Below this sentence is a listing; return exactly its lines from the one with "Screen dimensions: 215x491" to the one with "Given: Click the star favorites icon", both kept, and nothing more.

--- Exercise data Enclosed Below ---

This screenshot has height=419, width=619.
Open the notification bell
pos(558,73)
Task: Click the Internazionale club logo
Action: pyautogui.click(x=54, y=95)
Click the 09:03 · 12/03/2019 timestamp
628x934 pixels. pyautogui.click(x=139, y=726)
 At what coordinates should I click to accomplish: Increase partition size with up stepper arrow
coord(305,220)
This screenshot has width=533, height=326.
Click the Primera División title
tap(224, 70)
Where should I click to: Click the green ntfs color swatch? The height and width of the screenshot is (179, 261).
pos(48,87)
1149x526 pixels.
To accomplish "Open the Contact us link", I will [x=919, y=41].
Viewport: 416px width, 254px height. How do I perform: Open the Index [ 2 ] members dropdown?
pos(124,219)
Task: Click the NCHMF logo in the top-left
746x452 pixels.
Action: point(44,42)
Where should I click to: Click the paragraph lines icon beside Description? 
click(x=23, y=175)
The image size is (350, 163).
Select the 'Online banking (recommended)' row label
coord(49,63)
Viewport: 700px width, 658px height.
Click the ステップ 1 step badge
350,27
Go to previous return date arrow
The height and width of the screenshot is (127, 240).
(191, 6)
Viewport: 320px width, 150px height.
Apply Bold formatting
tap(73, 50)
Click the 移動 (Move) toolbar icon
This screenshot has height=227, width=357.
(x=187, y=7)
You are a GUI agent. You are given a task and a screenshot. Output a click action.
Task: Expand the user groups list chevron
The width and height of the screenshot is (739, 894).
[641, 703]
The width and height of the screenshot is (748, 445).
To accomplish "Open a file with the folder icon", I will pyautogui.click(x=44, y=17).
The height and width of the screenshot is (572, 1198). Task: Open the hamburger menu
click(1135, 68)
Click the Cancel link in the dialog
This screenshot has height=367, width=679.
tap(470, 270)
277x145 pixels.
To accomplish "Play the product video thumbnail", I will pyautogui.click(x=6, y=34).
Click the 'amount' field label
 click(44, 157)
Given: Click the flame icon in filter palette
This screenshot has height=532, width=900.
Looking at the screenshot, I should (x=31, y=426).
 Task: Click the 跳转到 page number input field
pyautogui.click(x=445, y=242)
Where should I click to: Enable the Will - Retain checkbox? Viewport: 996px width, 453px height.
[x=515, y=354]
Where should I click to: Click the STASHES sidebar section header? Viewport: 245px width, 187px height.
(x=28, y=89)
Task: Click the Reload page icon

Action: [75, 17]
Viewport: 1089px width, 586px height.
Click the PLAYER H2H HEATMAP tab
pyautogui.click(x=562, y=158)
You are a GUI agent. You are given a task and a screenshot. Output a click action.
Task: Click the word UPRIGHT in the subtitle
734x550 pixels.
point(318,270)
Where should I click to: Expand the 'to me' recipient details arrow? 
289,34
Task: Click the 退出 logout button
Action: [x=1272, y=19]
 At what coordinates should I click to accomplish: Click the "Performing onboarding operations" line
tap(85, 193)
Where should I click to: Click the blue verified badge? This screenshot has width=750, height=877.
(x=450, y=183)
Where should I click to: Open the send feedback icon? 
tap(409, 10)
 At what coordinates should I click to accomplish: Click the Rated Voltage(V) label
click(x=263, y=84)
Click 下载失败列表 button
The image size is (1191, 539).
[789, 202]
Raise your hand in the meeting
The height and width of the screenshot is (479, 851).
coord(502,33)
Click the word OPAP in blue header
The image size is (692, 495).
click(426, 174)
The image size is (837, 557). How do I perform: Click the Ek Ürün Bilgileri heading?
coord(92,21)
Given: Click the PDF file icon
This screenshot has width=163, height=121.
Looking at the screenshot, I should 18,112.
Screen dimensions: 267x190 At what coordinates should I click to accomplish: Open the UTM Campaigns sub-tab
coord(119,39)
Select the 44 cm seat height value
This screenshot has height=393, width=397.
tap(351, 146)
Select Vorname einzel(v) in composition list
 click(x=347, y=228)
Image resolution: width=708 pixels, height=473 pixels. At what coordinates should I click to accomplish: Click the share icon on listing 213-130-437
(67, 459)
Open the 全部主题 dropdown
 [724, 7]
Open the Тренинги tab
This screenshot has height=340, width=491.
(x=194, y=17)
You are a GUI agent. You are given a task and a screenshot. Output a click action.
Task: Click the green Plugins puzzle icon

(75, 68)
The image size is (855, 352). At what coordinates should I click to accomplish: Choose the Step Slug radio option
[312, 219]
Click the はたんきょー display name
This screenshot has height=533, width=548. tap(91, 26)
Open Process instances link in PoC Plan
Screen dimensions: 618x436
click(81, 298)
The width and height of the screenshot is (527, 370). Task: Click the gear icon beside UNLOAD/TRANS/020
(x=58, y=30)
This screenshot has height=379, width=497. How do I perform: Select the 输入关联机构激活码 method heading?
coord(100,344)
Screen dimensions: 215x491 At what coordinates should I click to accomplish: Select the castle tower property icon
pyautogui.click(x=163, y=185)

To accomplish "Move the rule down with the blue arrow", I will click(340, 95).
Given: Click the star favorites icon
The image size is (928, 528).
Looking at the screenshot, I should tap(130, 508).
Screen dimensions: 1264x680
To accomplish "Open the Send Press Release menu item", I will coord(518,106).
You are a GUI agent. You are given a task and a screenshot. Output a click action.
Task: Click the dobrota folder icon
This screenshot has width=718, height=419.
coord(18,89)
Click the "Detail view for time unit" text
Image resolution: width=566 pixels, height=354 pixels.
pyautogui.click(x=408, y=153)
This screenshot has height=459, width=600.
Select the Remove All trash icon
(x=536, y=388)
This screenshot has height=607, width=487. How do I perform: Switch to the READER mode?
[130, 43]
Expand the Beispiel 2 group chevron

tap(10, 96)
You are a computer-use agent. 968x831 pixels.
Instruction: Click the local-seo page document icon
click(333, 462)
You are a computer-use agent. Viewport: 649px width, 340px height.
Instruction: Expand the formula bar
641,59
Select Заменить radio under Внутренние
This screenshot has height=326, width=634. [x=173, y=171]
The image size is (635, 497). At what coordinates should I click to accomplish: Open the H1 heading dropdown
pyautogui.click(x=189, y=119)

--- End of Enclosed Exercise data ---

Exercise output:
Screen dimensions: 215x491 At what coordinates should I click to accomplish: Select the castle tower property icon
pyautogui.click(x=163, y=185)

To accomplish "Move the rule down with the blue arrow", I will click(340, 95).
Given: Click the star favorites icon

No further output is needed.